_Data extracts_
_ _ _

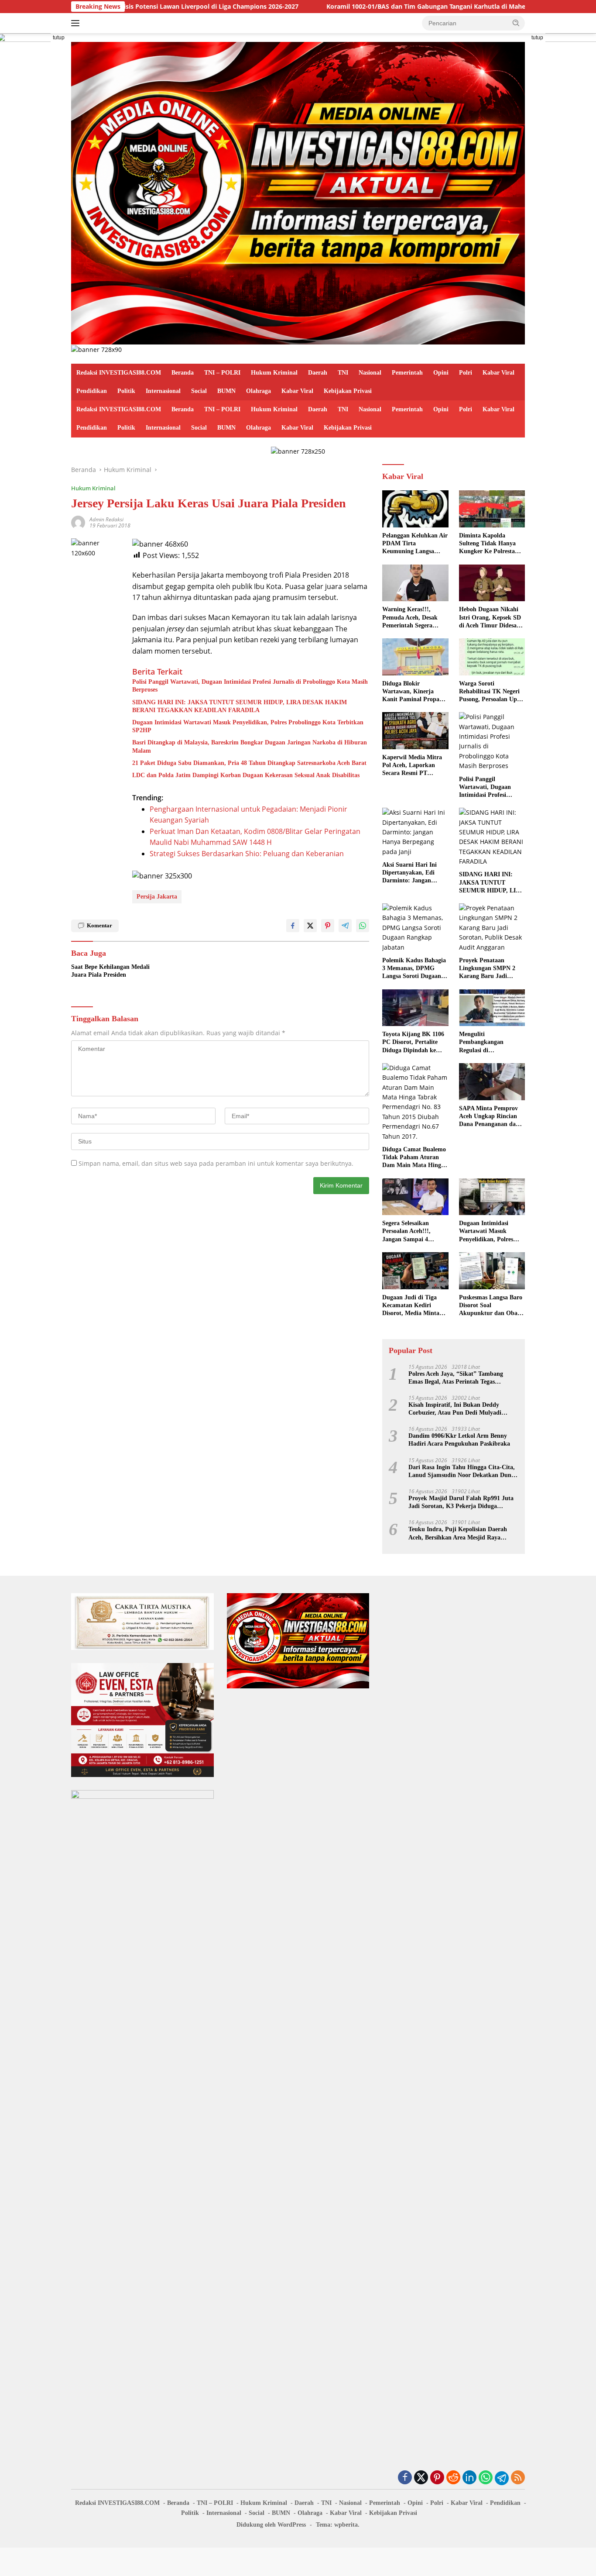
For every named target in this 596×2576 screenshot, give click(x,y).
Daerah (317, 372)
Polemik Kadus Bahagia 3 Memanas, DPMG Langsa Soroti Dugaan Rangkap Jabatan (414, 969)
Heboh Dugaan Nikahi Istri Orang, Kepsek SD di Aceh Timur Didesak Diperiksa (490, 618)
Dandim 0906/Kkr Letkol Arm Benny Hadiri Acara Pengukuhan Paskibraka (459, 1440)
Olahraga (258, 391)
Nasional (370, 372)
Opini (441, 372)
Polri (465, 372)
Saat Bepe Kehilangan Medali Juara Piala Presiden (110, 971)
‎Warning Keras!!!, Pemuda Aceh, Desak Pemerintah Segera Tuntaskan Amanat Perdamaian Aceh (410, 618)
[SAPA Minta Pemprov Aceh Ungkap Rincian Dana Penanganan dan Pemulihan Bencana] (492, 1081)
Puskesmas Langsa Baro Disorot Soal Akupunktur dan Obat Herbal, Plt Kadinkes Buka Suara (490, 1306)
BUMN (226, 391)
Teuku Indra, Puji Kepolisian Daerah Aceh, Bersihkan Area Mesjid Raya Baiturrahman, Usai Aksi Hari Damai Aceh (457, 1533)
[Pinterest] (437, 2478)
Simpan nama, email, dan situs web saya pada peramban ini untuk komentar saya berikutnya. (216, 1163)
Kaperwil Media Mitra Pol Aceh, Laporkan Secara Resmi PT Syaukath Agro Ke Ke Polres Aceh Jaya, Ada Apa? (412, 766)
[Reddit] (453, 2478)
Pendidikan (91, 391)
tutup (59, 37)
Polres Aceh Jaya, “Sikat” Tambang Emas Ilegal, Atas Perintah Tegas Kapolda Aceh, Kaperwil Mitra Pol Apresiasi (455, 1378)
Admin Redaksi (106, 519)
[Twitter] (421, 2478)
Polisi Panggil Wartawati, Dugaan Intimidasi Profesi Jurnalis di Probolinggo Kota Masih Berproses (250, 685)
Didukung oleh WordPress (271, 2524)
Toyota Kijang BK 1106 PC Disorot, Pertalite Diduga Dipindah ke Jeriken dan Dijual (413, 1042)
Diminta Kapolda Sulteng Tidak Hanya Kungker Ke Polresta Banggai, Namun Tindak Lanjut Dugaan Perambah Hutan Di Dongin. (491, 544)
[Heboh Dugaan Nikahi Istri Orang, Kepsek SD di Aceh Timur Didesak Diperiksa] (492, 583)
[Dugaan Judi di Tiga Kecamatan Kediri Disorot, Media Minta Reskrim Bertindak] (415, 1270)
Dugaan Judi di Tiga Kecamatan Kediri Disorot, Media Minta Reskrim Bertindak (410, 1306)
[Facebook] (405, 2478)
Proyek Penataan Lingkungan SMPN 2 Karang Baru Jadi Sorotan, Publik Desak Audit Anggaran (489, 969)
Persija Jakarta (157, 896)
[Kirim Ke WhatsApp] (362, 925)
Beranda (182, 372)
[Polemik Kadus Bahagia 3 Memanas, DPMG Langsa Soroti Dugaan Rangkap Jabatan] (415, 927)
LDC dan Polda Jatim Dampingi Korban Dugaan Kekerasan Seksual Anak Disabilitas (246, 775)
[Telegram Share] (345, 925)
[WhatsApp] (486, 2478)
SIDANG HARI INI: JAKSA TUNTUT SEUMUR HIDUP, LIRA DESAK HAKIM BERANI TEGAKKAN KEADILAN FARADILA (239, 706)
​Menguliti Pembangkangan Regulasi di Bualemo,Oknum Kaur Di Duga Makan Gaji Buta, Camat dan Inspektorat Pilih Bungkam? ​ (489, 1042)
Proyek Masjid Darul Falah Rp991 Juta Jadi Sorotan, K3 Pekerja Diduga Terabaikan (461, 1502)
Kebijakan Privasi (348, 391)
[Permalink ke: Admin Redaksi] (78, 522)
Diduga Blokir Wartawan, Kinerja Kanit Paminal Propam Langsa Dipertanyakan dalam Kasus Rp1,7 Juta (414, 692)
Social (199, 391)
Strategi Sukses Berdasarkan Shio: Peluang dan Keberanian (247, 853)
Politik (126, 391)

_ _ _

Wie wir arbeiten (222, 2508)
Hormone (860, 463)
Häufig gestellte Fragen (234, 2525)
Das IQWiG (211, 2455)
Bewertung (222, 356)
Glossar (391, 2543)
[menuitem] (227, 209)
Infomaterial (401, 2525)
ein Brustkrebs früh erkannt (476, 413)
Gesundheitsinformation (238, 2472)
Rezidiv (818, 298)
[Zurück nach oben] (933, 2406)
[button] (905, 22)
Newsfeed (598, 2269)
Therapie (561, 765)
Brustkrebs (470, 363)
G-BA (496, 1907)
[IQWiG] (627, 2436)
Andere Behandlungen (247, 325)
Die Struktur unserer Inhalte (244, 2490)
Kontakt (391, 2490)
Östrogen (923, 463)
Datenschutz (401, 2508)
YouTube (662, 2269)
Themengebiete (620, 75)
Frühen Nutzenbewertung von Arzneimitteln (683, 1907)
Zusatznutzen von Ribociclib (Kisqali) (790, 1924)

_ _ _

_Task directions_
Could you reproduce, exactly, every line above from the line with "Polri (465, 372)" to the line with "[WhatsApp] (486, 2478)", and no other line? Both ends count.

_Answer to this problem_
Polri (465, 372)
Saat Bepe Kehilangan Medali Juara Piala Presiden (110, 971)
‎Warning Keras!!!, Pemuda Aceh, Desak Pemerintah Segera Tuntaskan Amanat Perdamaian Aceh (410, 618)
[SAPA Minta Pemprov Aceh Ungkap Rincian Dana Penanganan dan Pemulihan Bencana] (492, 1081)
Puskesmas Langsa Baro Disorot Soal Akupunktur dan Obat Herbal, Plt Kadinkes Buka Suara (490, 1306)
BUMN (226, 391)
Teuku Indra, Puji Kepolisian Daerah Aceh, Bersihkan Area Mesjid Raya Baiturrahman, Usai Aksi Hari Damai Aceh (457, 1533)
[Pinterest] (437, 2478)
Simpan nama, email, dan situs web saya pada peramban ini untuk komentar saya berikutnya. (216, 1163)
Kaperwil Media Mitra Pol Aceh, Laporkan Secara Resmi PT Syaukath Agro Ke Ke Polres Aceh Jaya, Ada Apa? (412, 766)
[Reddit] (453, 2478)
Pendidikan (91, 391)
tutup (59, 37)
Polres Aceh Jaya, “Sikat” Tambang Emas Ilegal, Atas Perintah Tegas Kapolda Aceh, Kaperwil Mitra Pol Apresiasi (455, 1378)
Admin Redaksi (106, 519)
[Twitter] (421, 2478)
Polisi Panggil Wartawati, Dugaan Intimidasi Profesi Jurnalis di Probolinggo Kota Masih Berproses (250, 685)
Didukung oleh WordPress (271, 2524)
Toyota Kijang BK 1106 PC Disorot, Pertalite Diduga Dipindah ke Jeriken dan Dijual (413, 1042)
Diminta Kapolda Sulteng Tidak Hanya Kungker Ke Polresta Banggai, Namun Tindak Lanjut Dugaan Perambah Hutan Di Dongin. (491, 544)
[Heboh Dugaan Nikahi Istri Orang, Kepsek SD di Aceh Timur Didesak Diperiksa] (492, 583)
[Dugaan Judi di Tiga Kecamatan Kediri Disorot, Media Minta Reskrim Bertindak] (415, 1270)
Dugaan Judi di Tiga Kecamatan Kediri Disorot, Media Minta Reskrim Bertindak (410, 1306)
[Facebook] (405, 2478)
Proyek Penataan Lingkungan SMPN 2 Karang Baru Jadi Sorotan, Publik Desak Audit Anggaran (489, 969)
Persija Jakarta (157, 896)
[Kirim Ke WhatsApp] (362, 925)
Beranda (182, 372)
[Polemik Kadus Bahagia 3 Memanas, DPMG Langsa Soroti Dugaan Rangkap Jabatan] (415, 927)
LDC dan Polda Jatim Dampingi Korban Dugaan Kekerasan Seksual Anak Disabilitas (246, 775)
[Telegram Share] (345, 925)
[WhatsApp] (486, 2478)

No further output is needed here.